-- Directions for this task --
Once you reach the line with "Task: Click the -p 80:80 port flag", copy it and every line after it exactly, up to the end of the data. Omit the pictures.

-- Dataset --
┄┄┄┄┄┄

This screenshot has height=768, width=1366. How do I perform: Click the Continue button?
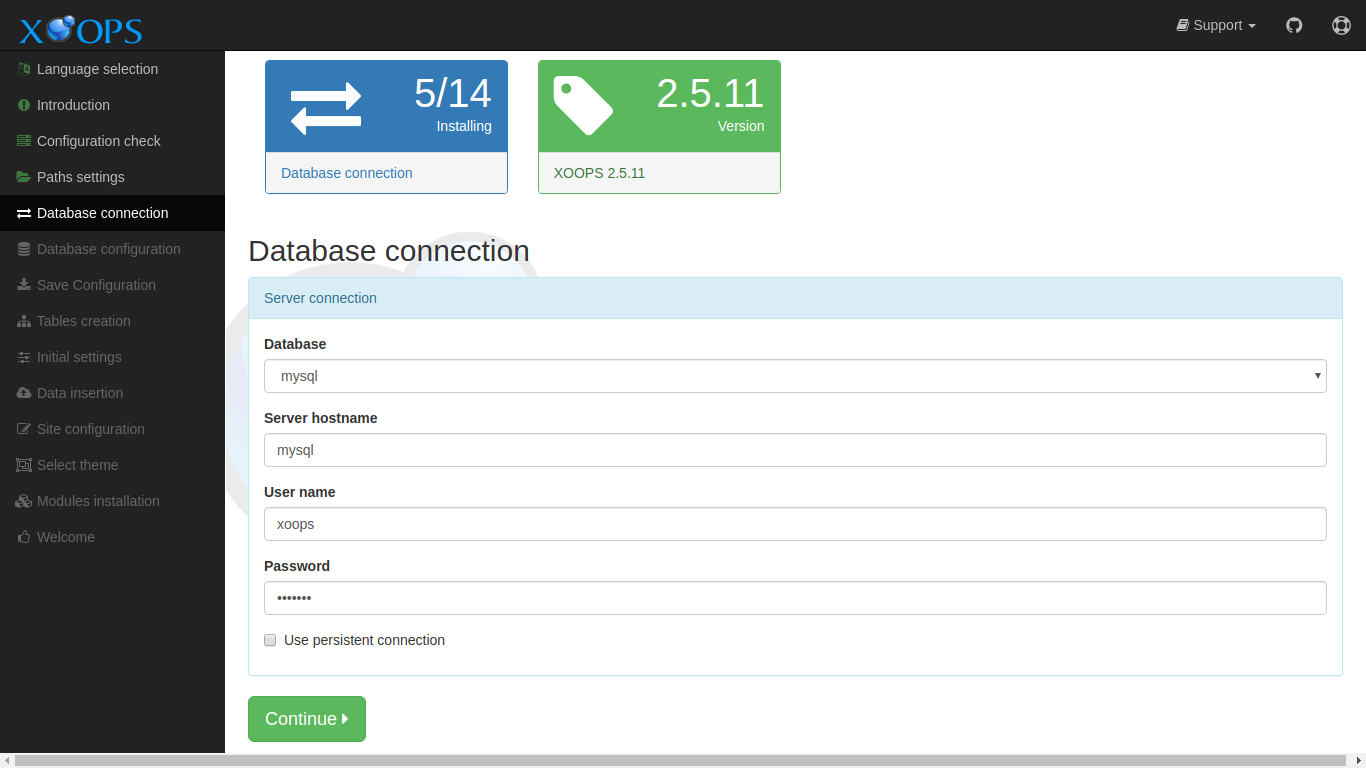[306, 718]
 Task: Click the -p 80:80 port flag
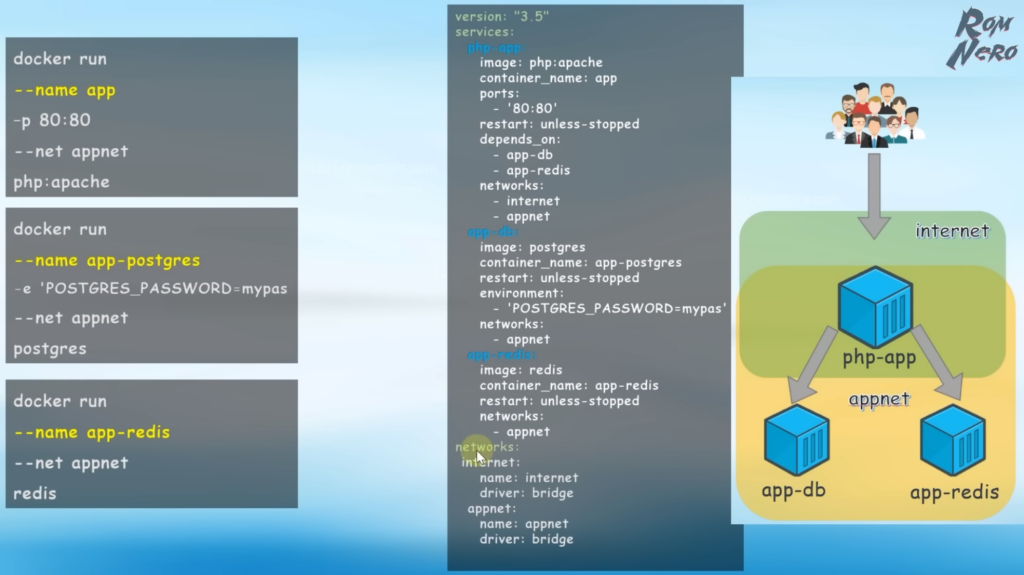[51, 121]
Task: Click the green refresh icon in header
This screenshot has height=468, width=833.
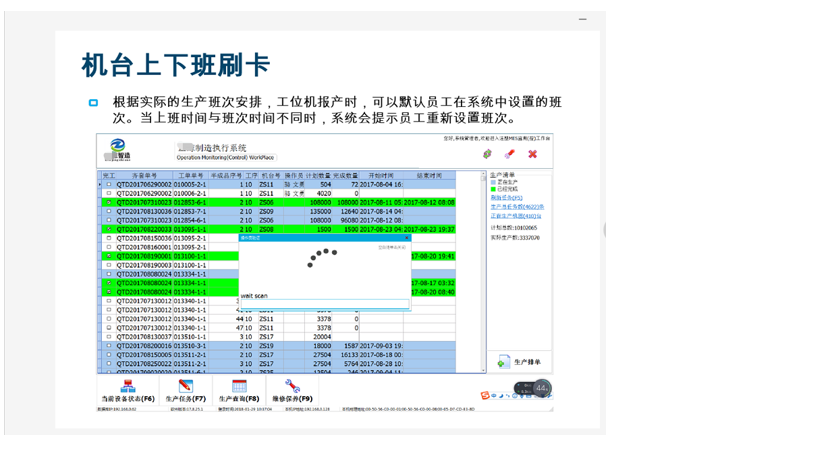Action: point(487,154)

┄┄┄┄┄┄

-- Task solution --
 Task: Click the -p 80:80 port flag
[51, 121]
Task: Click the green refresh icon in header
This screenshot has height=468, width=833.
Action: point(487,154)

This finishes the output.